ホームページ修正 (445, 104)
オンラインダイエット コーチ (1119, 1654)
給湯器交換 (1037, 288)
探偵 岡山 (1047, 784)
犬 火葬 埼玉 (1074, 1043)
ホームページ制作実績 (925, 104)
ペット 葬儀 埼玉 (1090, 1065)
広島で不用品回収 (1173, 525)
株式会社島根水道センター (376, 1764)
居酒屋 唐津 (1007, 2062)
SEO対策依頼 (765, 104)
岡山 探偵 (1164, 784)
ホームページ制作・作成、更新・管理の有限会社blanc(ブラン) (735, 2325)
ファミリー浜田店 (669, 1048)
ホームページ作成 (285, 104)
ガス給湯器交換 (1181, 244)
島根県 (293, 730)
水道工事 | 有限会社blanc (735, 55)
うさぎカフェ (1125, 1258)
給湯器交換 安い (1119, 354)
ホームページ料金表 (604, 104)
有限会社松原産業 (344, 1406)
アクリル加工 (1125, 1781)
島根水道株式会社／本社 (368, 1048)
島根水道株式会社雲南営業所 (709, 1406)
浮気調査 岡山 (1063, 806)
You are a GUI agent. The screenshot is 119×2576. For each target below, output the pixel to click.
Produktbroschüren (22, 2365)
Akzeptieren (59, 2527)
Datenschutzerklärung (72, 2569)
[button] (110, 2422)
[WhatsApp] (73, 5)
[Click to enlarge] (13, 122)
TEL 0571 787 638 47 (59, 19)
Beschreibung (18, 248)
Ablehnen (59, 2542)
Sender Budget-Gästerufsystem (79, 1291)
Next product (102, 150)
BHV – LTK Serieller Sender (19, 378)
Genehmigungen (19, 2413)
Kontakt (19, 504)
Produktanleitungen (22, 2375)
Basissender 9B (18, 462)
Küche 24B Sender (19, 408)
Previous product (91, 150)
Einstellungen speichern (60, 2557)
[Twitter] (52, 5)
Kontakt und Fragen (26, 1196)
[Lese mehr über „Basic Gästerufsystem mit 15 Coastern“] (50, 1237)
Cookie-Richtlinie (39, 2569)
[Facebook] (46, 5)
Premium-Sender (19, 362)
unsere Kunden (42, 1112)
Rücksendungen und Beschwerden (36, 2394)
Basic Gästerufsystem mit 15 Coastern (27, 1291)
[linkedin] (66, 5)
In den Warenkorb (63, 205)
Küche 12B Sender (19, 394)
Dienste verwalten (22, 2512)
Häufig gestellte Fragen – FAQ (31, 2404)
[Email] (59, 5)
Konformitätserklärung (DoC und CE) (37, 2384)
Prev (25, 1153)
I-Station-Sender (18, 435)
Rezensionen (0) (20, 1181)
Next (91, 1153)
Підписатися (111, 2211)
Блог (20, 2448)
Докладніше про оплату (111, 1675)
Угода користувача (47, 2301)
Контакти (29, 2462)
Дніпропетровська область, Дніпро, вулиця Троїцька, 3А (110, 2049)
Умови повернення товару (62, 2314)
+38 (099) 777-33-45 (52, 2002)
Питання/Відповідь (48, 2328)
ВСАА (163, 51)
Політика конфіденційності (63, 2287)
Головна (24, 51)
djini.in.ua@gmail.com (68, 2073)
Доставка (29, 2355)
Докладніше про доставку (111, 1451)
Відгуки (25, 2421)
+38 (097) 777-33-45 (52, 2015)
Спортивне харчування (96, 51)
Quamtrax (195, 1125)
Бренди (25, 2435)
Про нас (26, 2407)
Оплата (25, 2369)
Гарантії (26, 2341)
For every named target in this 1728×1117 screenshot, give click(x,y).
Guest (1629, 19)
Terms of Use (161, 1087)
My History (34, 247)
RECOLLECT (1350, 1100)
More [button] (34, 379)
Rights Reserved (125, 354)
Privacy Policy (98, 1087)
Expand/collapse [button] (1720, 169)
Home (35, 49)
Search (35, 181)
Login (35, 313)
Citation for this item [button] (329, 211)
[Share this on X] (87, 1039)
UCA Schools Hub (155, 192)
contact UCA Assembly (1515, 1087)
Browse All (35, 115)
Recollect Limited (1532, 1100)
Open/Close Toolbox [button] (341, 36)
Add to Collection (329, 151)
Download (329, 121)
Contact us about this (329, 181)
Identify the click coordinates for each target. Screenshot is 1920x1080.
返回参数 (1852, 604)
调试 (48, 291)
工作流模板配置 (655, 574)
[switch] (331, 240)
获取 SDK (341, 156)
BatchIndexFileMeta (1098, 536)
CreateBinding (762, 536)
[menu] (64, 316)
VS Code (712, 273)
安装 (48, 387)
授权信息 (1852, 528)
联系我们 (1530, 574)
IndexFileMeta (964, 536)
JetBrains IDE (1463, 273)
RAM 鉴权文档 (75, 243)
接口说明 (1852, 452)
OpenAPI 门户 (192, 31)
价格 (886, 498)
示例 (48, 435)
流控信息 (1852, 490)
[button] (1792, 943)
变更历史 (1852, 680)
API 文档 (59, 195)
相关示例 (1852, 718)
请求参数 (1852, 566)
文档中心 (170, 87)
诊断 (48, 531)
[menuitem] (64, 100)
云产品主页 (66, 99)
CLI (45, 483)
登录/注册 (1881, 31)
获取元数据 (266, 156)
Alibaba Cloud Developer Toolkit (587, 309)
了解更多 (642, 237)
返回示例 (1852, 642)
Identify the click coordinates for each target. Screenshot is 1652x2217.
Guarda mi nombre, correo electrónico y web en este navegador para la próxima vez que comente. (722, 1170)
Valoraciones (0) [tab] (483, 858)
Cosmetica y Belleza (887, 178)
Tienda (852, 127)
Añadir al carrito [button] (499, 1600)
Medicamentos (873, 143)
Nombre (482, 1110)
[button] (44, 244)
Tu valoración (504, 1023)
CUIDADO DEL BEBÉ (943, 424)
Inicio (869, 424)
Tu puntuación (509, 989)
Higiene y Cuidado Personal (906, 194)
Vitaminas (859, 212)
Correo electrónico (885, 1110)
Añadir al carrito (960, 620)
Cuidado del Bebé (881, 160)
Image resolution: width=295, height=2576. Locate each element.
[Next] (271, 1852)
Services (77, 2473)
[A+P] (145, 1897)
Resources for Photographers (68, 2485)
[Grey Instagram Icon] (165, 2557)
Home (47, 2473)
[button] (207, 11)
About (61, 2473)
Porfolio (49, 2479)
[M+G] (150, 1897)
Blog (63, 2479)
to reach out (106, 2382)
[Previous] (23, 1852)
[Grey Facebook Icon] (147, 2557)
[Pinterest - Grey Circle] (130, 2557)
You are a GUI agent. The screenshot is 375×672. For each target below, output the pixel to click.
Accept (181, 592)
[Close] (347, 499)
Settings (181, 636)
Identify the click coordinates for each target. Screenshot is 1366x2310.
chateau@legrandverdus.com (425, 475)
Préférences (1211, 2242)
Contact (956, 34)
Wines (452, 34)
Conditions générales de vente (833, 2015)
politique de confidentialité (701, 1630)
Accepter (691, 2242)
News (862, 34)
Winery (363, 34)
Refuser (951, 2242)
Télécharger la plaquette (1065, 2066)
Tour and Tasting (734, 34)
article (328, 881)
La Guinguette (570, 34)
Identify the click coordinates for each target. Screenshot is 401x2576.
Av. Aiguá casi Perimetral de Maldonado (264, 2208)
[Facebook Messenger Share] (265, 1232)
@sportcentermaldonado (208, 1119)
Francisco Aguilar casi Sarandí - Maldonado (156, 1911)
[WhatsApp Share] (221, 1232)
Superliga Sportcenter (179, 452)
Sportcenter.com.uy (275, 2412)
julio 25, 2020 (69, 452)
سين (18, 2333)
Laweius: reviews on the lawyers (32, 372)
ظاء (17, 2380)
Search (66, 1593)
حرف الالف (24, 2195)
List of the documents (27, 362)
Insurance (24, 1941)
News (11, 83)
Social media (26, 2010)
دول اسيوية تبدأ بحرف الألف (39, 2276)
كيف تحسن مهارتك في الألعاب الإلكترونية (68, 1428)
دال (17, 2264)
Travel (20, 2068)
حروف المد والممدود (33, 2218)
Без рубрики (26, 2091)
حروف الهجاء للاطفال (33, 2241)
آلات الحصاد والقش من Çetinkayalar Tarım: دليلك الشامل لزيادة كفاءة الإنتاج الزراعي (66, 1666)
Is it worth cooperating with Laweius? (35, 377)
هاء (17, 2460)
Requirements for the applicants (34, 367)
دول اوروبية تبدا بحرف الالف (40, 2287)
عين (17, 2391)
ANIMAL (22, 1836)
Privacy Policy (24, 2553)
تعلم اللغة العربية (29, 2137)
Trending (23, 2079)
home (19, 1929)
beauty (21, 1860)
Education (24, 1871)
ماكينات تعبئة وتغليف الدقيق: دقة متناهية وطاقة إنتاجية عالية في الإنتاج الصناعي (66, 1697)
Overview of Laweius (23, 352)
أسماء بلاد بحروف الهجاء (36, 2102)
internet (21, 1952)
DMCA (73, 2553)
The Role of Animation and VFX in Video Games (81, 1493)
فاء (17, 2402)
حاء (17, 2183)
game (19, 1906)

......

▸ **REQUIRED ACTION**: Every line from the top of the material above through the line holding "Rücksendungen und Beschwerden (36, 2394)" should be reproduced word for word, and nothing beyond it.

▸ **REPLY TO THE EXERCISE**:
ホームページ修正 (445, 104)
オンラインダイエット コーチ (1119, 1654)
給湯器交換 (1037, 288)
探偵 岡山 (1047, 784)
犬 火葬 埼玉 (1074, 1043)
ホームページ制作実績 (925, 104)
ペット 葬儀 埼玉 (1090, 1065)
広島で不用品回収 (1173, 525)
株式会社島根水道センター (376, 1764)
居酒屋 唐津 (1007, 2062)
SEO対策依頼 (765, 104)
岡山 探偵 (1164, 784)
ホームページ制作・作成、更新・管理の有限会社blanc(ブラン) (735, 2325)
ファミリー浜田店 (669, 1048)
ホームページ作成 (285, 104)
ガス給湯器交換 (1181, 244)
島根県 (293, 730)
水道工事 | 有限会社blanc (735, 55)
うさぎカフェ (1125, 1258)
給湯器交換 安い (1119, 354)
ホームページ料金表 (604, 104)
有限会社松原産業 (344, 1406)
アクリル加工 (1125, 1781)
島根水道株式会社／本社 (368, 1048)
島根水道株式会社雲南営業所 (709, 1406)
浮気調査 岡山 (1063, 806)
You are a GUI agent. The screenshot is 119×2576. For each target below, output the pixel to click.
Produktbroschüren (22, 2365)
Akzeptieren (59, 2527)
Datenschutzerklärung (72, 2569)
[button] (110, 2422)
[WhatsApp] (73, 5)
[Click to enlarge] (13, 122)
TEL 0571 787 638 47 (59, 19)
Beschreibung (18, 248)
Ablehnen (59, 2542)
Sender Budget-Gästerufsystem (79, 1291)
Next product (102, 150)
BHV – LTK Serieller Sender (19, 378)
Genehmigungen (19, 2413)
Kontakt (19, 504)
Produktanleitungen (22, 2375)
Basissender 9B (18, 462)
Küche 24B Sender (19, 408)
Previous product (91, 150)
Einstellungen speichern (60, 2557)
[Twitter] (52, 5)
Kontakt und Fragen (26, 1196)
[Lese mehr über „Basic Gästerufsystem mit 15 Coastern“] (50, 1237)
Cookie-Richtlinie (39, 2569)
[Facebook] (46, 5)
Premium-Sender (19, 362)
unsere Kunden (42, 1112)
Rücksendungen und Beschwerden (36, 2394)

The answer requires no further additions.